* Stated problem
Reproduce the data below, substituting "post" for "tweet" and leaving all other text unchanged. Omit the pictures from your answer.

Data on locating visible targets

================================

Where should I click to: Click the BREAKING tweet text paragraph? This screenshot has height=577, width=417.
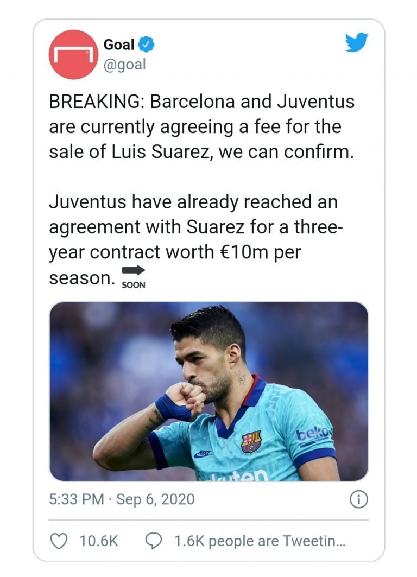point(201,126)
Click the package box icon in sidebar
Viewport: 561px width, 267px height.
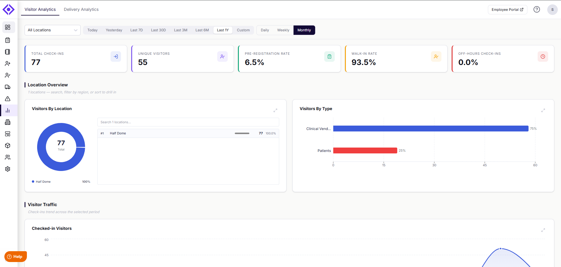click(8, 146)
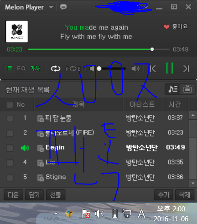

================================

* Full output
Where should I click to: Click the BREAKING post text paragraph? This screenshot has height=577, width=417.
point(201,126)
Click the package box icon in sidebar
Viewport: 561px width, 267px height.
click(8, 146)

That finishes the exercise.